====== STUDY MATERIAL ======
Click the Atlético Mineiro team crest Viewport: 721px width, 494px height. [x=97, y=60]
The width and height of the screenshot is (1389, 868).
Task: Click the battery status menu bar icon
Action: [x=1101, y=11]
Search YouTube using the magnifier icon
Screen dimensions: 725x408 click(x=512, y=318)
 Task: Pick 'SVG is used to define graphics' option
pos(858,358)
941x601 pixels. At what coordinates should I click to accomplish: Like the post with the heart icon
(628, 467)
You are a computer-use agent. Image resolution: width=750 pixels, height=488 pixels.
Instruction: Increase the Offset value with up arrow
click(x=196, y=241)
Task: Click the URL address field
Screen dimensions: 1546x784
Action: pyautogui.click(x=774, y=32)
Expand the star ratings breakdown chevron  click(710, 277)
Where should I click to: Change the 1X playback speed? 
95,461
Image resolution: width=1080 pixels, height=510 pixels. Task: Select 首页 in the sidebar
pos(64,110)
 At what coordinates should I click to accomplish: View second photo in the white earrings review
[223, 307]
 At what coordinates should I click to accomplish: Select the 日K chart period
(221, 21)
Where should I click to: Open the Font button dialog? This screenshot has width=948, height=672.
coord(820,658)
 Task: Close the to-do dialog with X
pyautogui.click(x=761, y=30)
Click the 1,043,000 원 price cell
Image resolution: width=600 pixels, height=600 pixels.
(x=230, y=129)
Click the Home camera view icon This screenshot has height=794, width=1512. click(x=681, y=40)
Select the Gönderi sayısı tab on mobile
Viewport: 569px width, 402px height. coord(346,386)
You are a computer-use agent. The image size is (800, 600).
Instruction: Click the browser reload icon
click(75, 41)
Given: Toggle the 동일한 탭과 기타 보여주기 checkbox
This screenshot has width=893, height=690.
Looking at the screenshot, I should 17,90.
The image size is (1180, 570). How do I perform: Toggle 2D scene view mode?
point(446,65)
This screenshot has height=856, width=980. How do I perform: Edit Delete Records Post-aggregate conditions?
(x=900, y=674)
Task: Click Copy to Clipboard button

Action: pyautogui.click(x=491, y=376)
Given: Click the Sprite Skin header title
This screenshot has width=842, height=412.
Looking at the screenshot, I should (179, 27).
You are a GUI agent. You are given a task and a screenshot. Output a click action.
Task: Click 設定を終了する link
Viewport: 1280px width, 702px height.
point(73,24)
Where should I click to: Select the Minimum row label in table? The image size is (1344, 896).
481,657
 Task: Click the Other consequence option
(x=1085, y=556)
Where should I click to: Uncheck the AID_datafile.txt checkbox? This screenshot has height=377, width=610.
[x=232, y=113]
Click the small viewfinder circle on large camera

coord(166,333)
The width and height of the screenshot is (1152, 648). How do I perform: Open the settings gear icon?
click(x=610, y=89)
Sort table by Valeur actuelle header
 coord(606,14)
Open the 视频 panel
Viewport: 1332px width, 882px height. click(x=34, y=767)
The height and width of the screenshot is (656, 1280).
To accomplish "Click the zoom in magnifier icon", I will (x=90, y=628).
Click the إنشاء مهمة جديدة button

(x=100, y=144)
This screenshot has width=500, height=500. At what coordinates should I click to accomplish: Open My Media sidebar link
======
▶ [ACTION ITEM]: Write out precisely the lines from the one holding "Task: Click 設定を終了する link" through the end of the material, including both of those ends.

▶ [ANSWER BOX]:
Task: Click 設定を終了する link
Viewport: 1280px width, 702px height.
point(73,24)
Where should I click to: Select the Minimum row label in table? The image size is (1344, 896).
481,657
 Task: Click the Other consequence option
(x=1085, y=556)
Where should I click to: Uncheck the AID_datafile.txt checkbox? This screenshot has height=377, width=610.
[x=232, y=113]
Click the small viewfinder circle on large camera

coord(166,333)
The width and height of the screenshot is (1152, 648). How do I perform: Open the settings gear icon?
click(x=610, y=89)
Sort table by Valeur actuelle header
 coord(606,14)
Open the 视频 panel
Viewport: 1332px width, 882px height. click(x=34, y=767)
The height and width of the screenshot is (656, 1280).
To accomplish "Click the zoom in magnifier icon", I will (x=90, y=628).
Click the إنشاء مهمة جديدة button

(x=100, y=144)
This screenshot has width=500, height=500. At what coordinates should I click to accomplish: Open My Media sidebar link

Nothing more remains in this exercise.